Regeneron's CAPS drug cleared by FDA

US firm Regeneron Pharmaceuticals says it has received marketing approval from the Food and Drug Administration for Arcalyst (rilonacept) injection for subcutaneous use, an interleukin-1 blocker, for the treatment of cryopyrin-associated periodic syndromes (CAPS), including familial cold auto-inflammatory syndrome (FCAS) and Muckle-Wells syndrome (MWS) in adults and children 12 and older.
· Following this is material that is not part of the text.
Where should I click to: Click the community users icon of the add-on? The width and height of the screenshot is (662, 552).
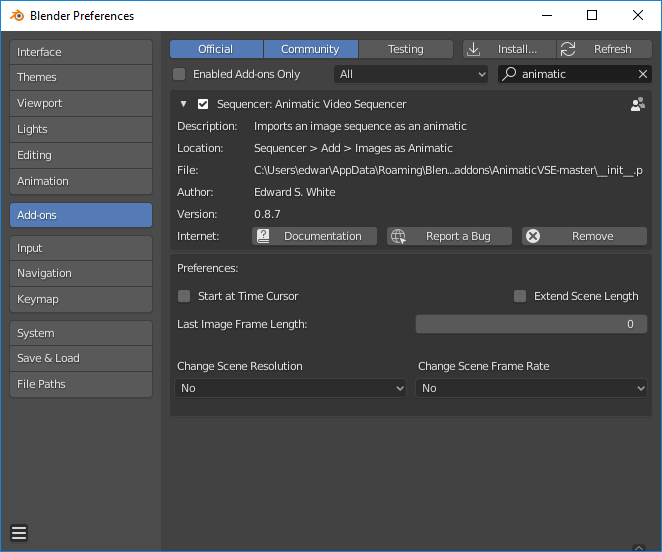637,104
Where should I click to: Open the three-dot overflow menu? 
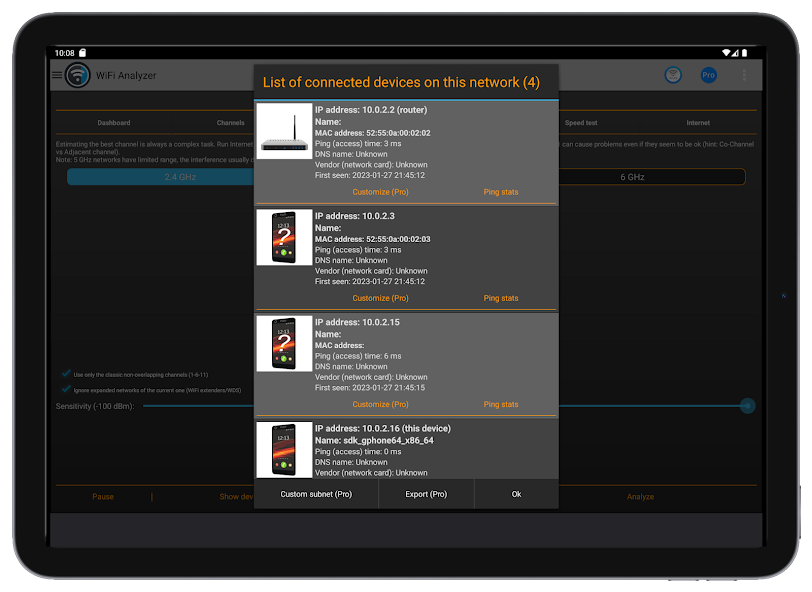[743, 75]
The company says that Arcalyst is the only therapy approved for patients with CAPS, a group of rare, inherited, auto-inflammatory conditions characterized by life-long, recurrent symptoms of rash, fever/chills, joint pain, eye redness/pain, and fatigue. Intermittent, disruptive exacerbations or flares can be triggered at any time by exposure to cooling temperatures, stress, exercise, or other unknown stimuli. Regeneron said it expects to launch the drug, previously awarded orphan designation, within the next 30 days.

"Arcalyst offers new promise for this small patient population suffering disorders associated with cryopyrin-associated periodic syndromes," said Curt Rosebraugh, acting director of the FDA's Office of Drug Evaluation II, adding: "the Orphan Drug Act - now in its 25th year - has been tremendously successful in delivering effective treatments to patients with extremely rare, but serious, diseases."